Data to use:
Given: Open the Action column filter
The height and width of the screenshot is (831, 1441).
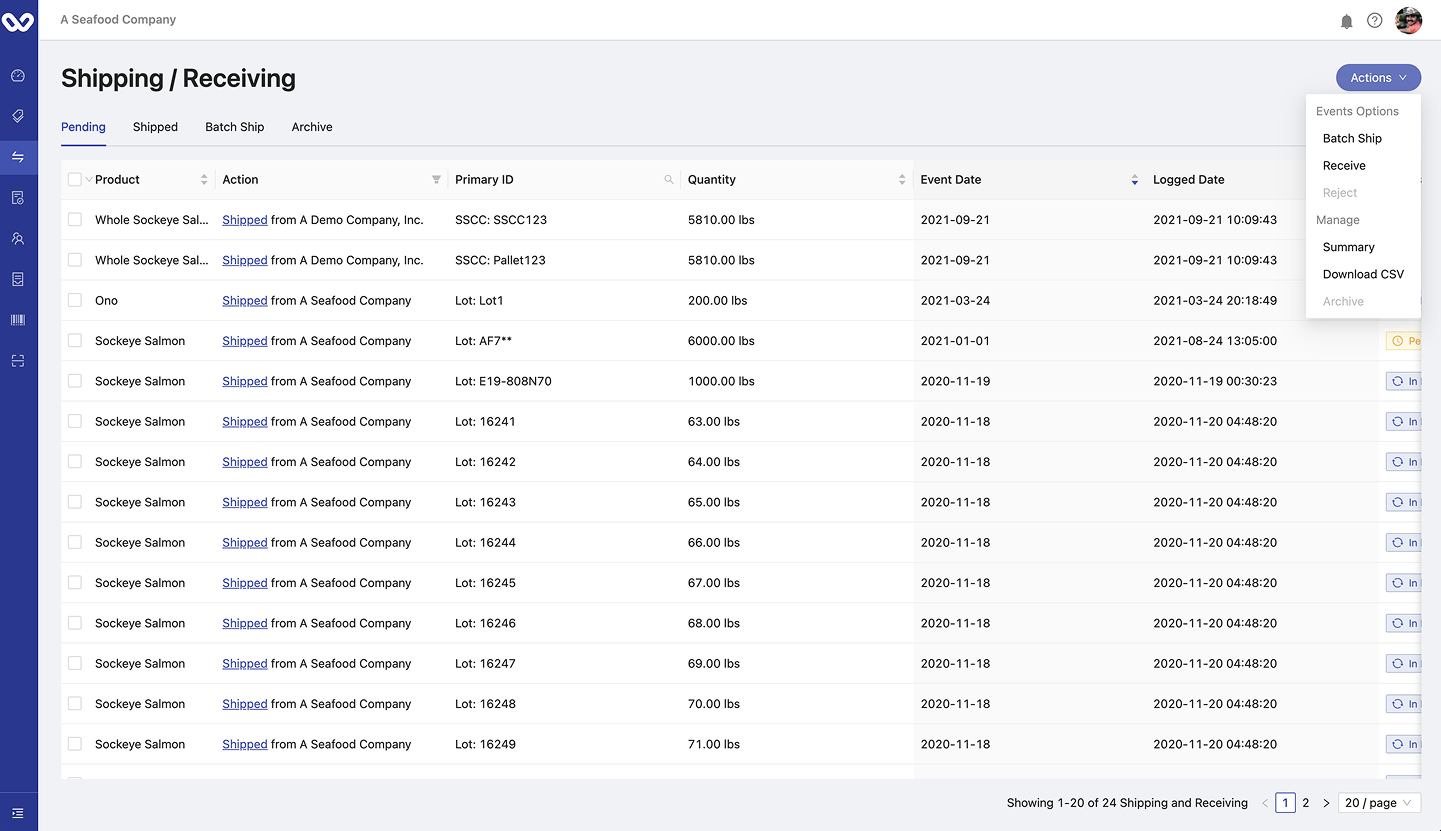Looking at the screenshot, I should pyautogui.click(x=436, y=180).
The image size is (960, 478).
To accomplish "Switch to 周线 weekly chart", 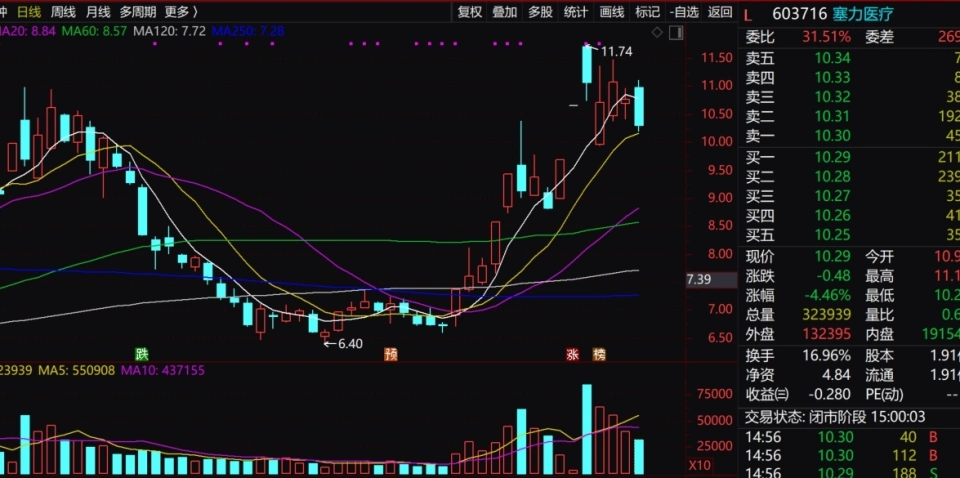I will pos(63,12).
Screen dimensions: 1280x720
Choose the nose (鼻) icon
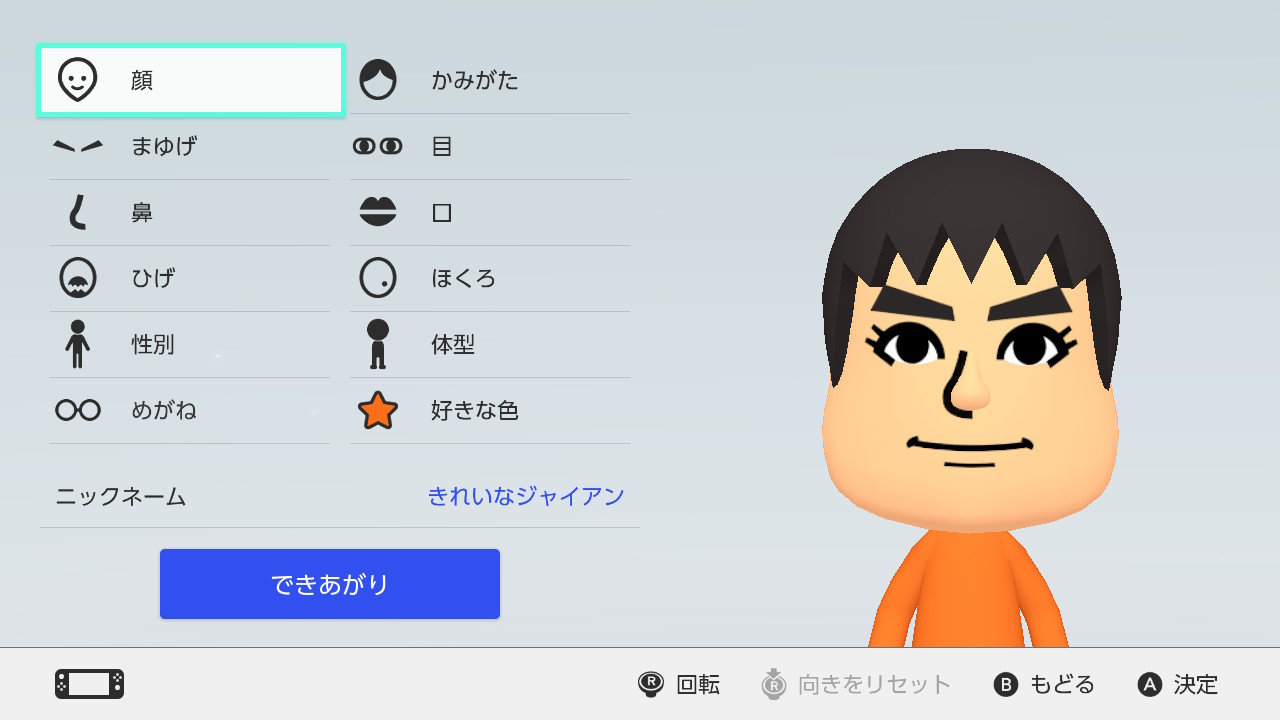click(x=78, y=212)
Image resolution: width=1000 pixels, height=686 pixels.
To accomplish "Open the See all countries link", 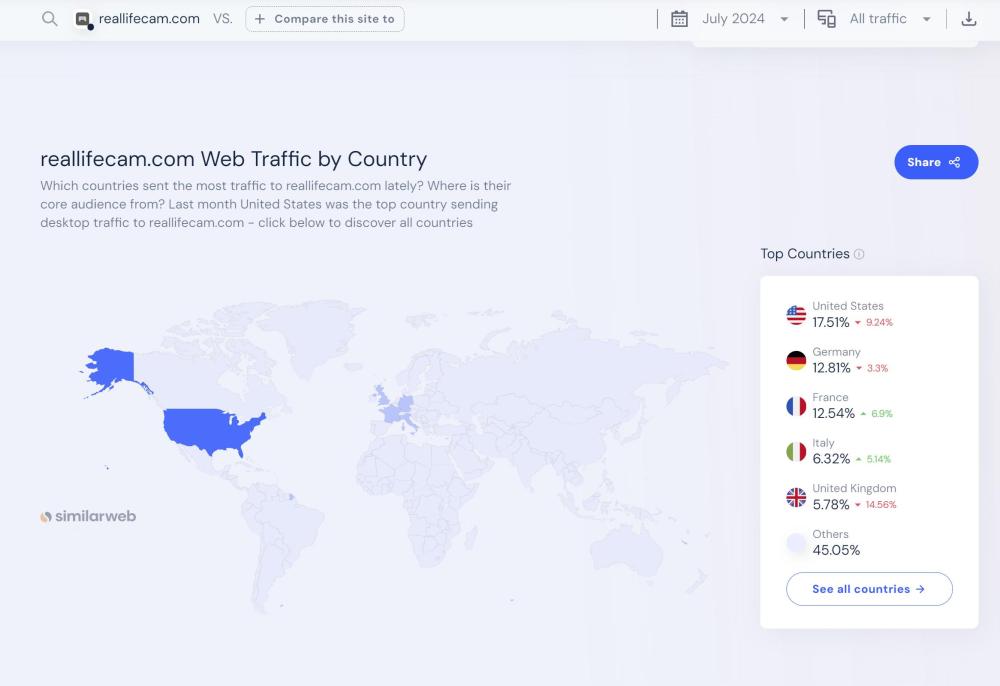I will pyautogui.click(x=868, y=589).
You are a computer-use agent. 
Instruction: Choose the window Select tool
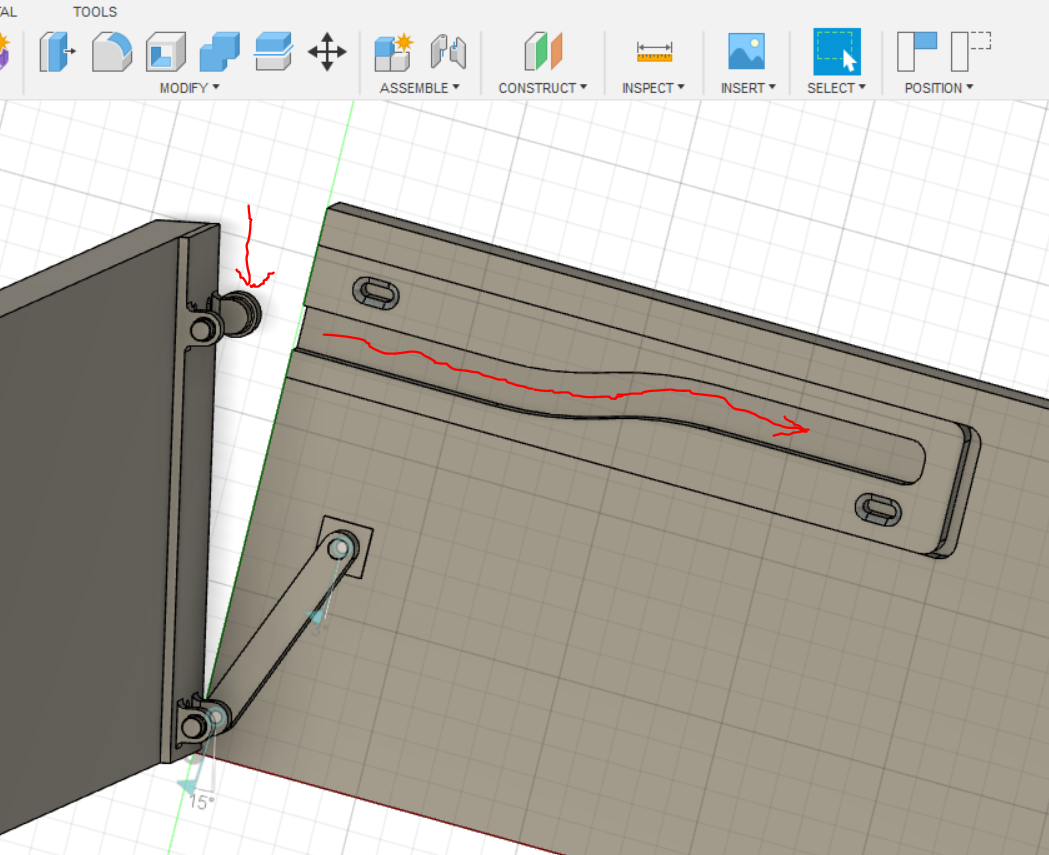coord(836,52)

Required action: Write out only the lines from the one that contains "You are a computer-use agent." through the last line of the records above, both included, word for word and without the pictures.

Answer for this exercise:
You are a computer-use agent. 
Instruction: Choose the window Select tool
coord(836,52)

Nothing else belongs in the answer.